— START OF MATERIAL PROVIDED —

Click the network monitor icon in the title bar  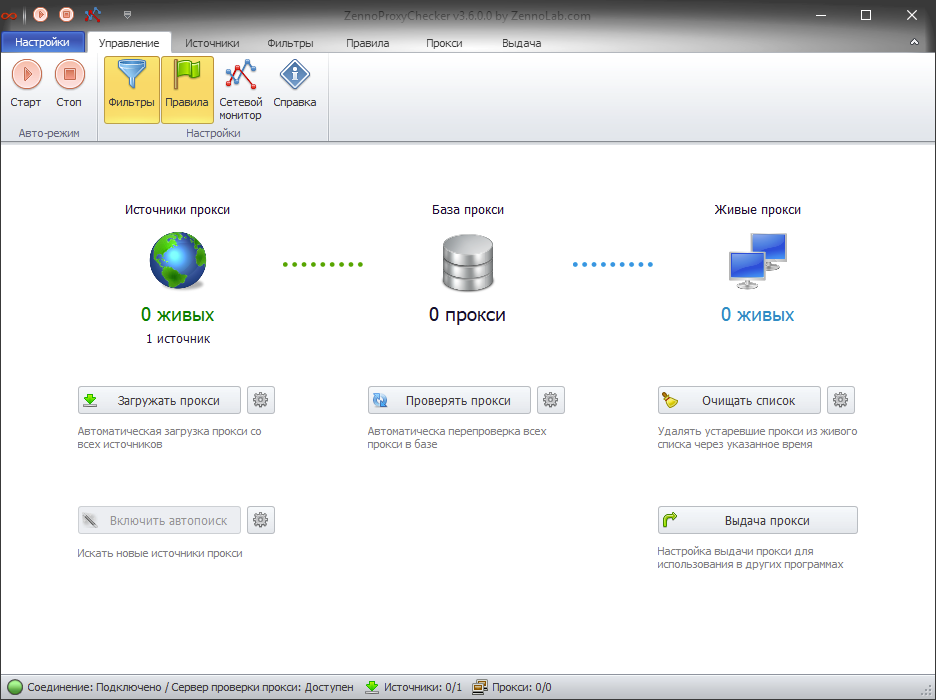(91, 14)
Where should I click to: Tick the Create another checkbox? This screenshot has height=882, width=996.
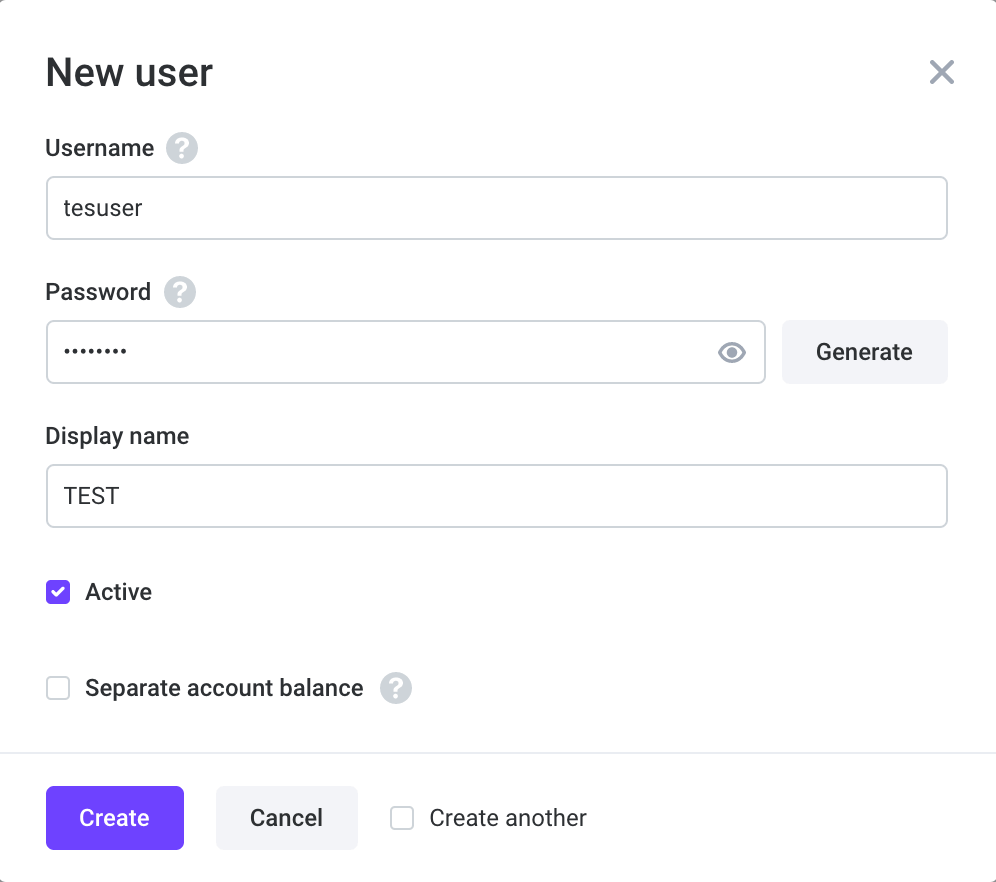click(402, 818)
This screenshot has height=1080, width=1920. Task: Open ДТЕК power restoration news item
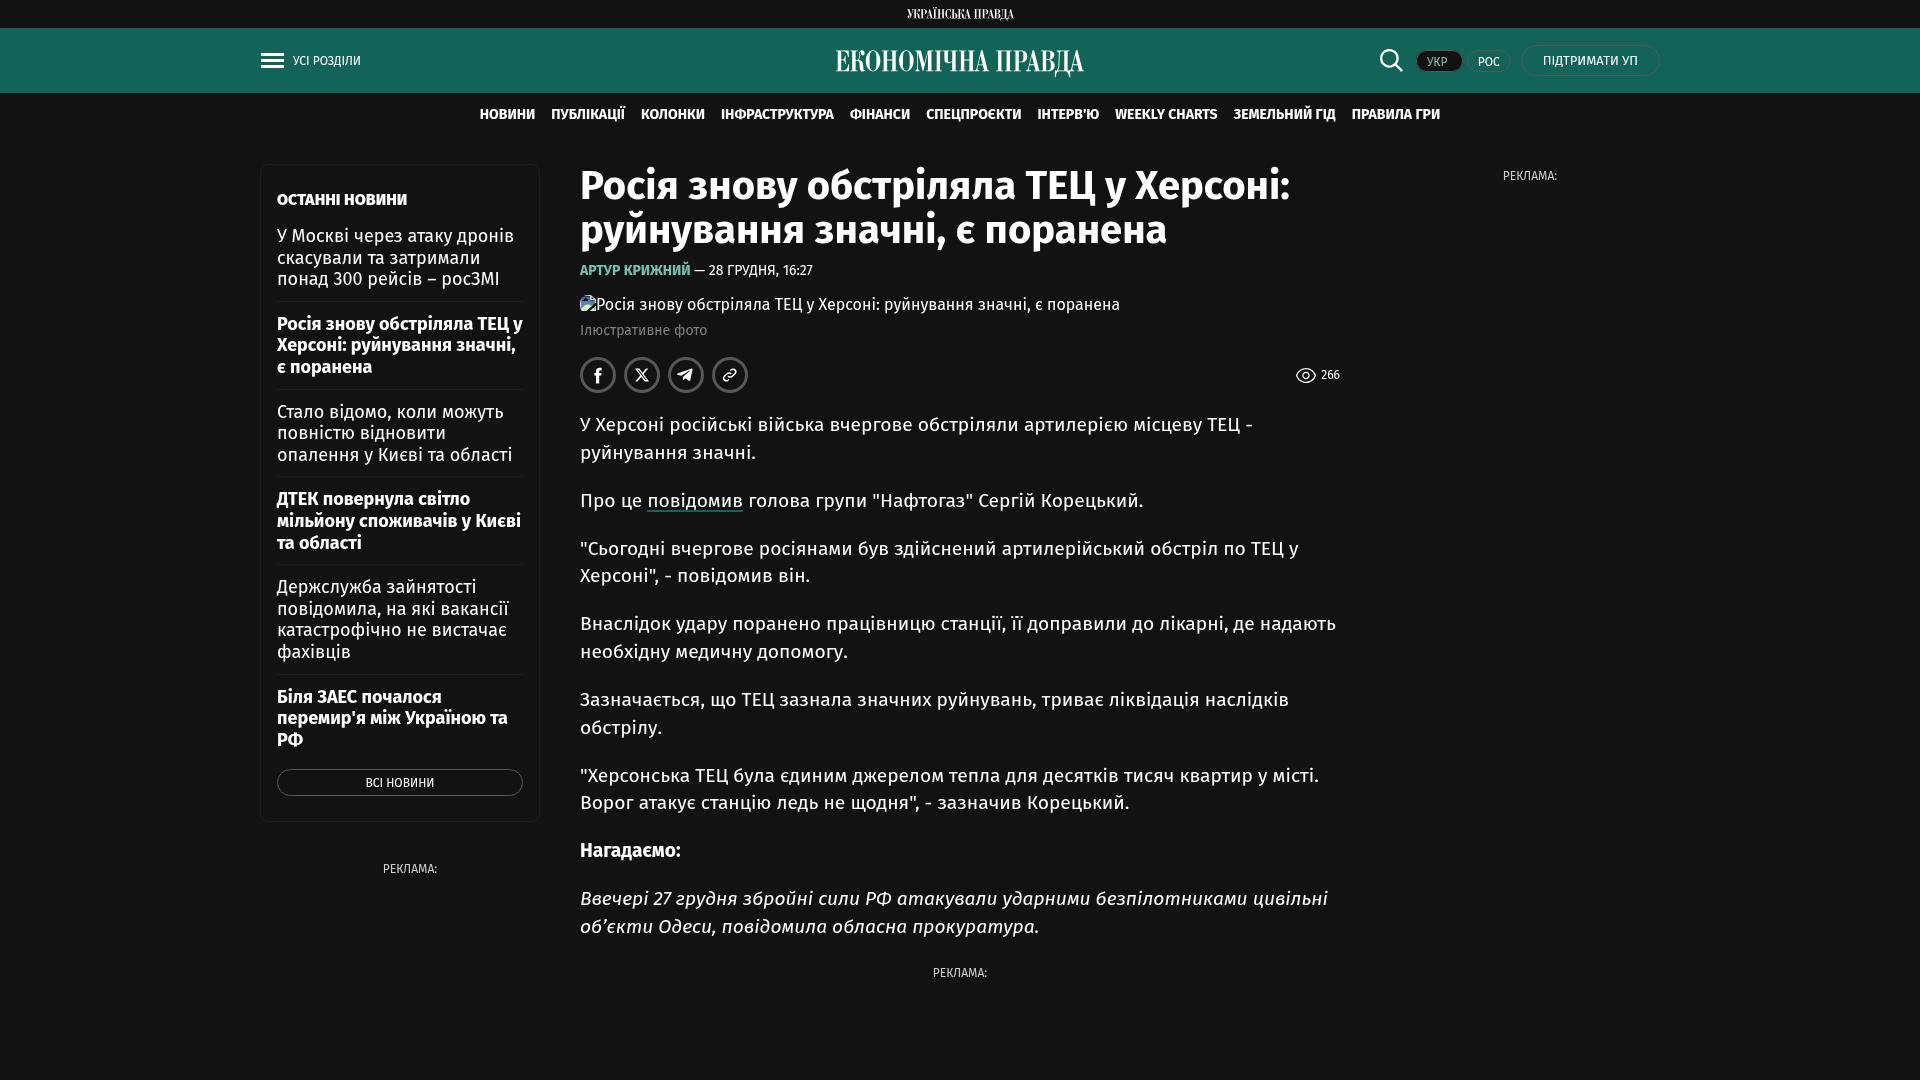[x=398, y=521]
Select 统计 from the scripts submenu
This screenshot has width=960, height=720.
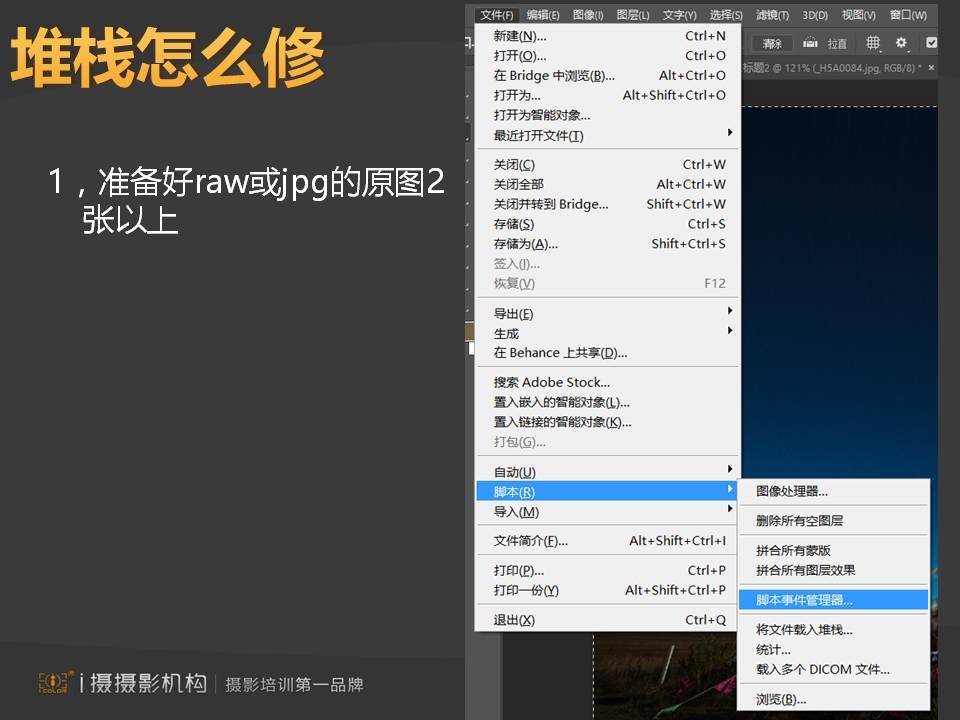773,649
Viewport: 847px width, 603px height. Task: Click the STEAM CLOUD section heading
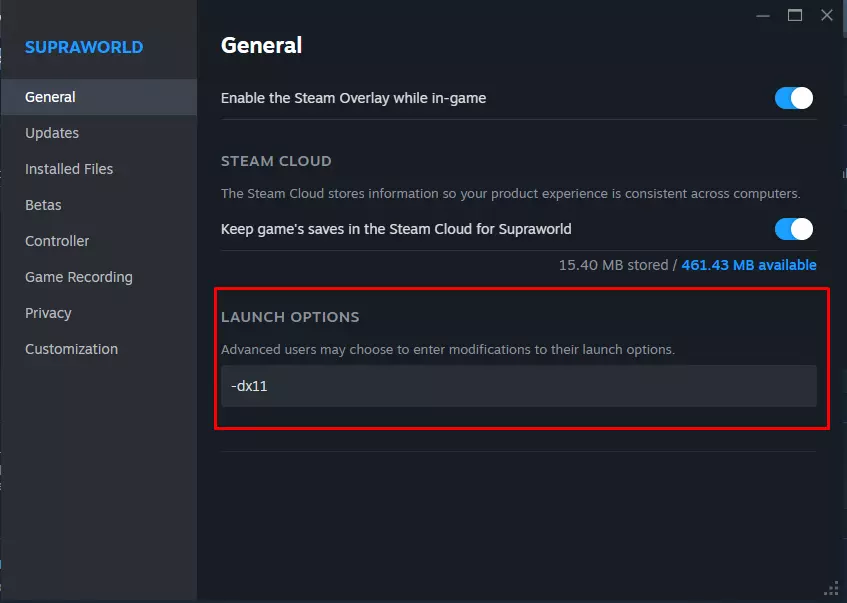[276, 161]
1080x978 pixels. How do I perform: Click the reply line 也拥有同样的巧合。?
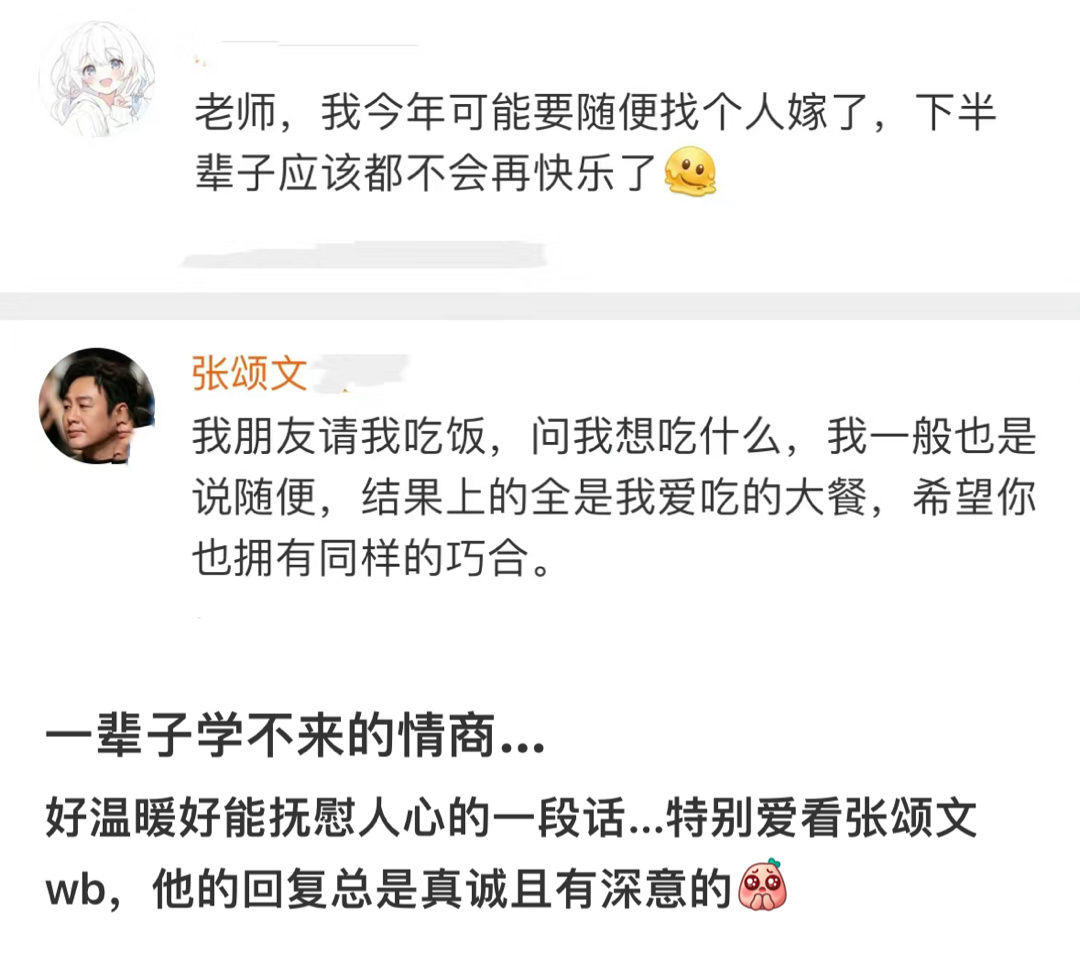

— END OF MATERIAL PROVIDED —

» **REQUIRED WORK**:
Copy the part of the items that opens with the line containing "This screenshot has height=1080, width=1920." and runs through the end of the items, including both ends, and offset every coordinate in the answers by adding -113 to it. Leave the pictures out of your copy.

» **SOLVED PROBLEM**:
This screenshot has height=1080, width=1920. Task: Open ДТЕК power restoration news item
[x=285, y=408]
Select 统计 from the scripts submenu
This screenshot has width=960, height=720.
660,536
Viewport: 847px width, 603px height. Task: Click the STEAM CLOUD section heading
[163, 48]
1080x978 pixels. How do I perform: Click the reply line 也拥有同样的巧合。?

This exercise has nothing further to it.